■ WORK TO DO
List every line in the records that contains the word "Viewport".

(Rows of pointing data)

= = = = =

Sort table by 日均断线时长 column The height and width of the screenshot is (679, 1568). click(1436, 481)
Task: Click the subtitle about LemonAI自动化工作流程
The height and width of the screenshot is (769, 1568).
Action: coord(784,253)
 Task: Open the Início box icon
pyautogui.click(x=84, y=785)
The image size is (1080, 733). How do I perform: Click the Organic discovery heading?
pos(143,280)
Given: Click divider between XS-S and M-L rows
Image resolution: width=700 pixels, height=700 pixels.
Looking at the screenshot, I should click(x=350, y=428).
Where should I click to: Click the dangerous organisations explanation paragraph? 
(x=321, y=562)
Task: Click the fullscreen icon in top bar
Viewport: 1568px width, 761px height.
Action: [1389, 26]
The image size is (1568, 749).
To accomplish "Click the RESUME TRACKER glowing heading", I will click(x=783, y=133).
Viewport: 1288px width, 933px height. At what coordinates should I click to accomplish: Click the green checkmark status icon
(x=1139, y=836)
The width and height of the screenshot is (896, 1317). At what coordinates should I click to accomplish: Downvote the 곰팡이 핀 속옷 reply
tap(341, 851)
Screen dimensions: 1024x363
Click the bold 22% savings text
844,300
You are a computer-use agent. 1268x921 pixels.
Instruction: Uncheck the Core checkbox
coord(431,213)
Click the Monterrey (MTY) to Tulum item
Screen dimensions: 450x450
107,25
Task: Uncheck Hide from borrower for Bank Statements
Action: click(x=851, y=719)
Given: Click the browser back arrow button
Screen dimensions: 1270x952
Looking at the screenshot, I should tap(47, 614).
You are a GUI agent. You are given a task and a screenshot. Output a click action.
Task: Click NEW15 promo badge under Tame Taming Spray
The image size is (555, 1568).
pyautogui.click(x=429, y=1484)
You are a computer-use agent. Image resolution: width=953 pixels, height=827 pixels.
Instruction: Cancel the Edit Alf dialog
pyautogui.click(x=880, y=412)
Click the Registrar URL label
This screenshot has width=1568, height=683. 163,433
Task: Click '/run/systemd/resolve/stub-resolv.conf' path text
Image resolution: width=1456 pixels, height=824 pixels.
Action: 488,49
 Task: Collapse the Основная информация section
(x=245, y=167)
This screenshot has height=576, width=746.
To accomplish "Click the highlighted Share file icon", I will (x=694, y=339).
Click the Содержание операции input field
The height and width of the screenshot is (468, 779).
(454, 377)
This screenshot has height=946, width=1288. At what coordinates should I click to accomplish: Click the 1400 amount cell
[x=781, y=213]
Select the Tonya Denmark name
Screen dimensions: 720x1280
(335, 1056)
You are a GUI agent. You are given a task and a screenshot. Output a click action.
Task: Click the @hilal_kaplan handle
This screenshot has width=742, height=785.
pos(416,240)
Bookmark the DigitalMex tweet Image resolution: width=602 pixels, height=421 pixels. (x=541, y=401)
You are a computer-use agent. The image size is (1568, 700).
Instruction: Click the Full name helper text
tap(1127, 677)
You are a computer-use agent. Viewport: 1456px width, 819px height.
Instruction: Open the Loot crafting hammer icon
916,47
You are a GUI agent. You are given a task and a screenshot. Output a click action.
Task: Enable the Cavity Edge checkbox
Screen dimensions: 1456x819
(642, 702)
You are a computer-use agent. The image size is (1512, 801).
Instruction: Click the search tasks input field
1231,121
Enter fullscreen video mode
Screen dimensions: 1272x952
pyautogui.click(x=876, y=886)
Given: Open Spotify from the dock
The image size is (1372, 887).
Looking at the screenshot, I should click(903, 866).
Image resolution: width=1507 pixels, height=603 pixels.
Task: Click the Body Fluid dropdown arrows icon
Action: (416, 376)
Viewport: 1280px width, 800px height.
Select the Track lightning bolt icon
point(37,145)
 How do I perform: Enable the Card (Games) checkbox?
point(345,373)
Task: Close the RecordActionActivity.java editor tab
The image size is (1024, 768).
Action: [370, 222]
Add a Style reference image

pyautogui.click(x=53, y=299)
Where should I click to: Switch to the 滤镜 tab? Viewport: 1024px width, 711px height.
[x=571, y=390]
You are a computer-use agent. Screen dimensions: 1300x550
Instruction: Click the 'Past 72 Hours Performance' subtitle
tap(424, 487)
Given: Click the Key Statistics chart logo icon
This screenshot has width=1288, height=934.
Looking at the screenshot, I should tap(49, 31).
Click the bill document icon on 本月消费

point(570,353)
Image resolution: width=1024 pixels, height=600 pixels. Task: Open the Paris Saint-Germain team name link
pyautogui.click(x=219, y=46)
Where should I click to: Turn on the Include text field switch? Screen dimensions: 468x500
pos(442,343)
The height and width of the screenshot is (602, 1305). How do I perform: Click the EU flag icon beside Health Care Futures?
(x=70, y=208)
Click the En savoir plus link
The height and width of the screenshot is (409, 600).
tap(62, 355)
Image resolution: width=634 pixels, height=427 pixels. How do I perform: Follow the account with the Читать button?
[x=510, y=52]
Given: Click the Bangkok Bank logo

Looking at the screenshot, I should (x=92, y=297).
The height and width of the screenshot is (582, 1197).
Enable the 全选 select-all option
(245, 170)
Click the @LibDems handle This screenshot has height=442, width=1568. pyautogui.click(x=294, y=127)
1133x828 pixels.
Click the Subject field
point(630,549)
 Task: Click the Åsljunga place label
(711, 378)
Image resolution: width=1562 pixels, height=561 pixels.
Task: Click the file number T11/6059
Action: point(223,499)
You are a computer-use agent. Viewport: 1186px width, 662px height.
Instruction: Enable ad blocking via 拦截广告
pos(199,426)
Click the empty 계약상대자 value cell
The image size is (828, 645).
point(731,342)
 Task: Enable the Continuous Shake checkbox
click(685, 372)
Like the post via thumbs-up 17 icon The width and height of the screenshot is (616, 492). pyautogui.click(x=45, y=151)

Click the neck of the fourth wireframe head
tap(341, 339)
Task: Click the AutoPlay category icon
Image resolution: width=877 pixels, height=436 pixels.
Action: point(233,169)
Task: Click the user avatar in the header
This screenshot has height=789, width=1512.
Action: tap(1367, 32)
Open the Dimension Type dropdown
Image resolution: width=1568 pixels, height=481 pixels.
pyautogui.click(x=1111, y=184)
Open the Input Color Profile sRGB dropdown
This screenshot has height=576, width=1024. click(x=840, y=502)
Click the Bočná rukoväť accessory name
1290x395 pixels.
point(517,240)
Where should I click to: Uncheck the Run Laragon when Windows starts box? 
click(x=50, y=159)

= = = = =

■ RESPONSE
Viewport: 1568px width, 761px height.
Viewport: 1288px width, 933px height. At what coordinates should I click to accomplish: Click the green checkmark status icon
You are a computer-use agent. Viewport: 1456px width, 819px height.
Viewport: 1280px width, 800px height.
Where should I click to: Switch to the 滤镜 tab? Viewport: 1024px width, 711px height.
You are a computer-use agent. Viewport: 1186px width, 662px height.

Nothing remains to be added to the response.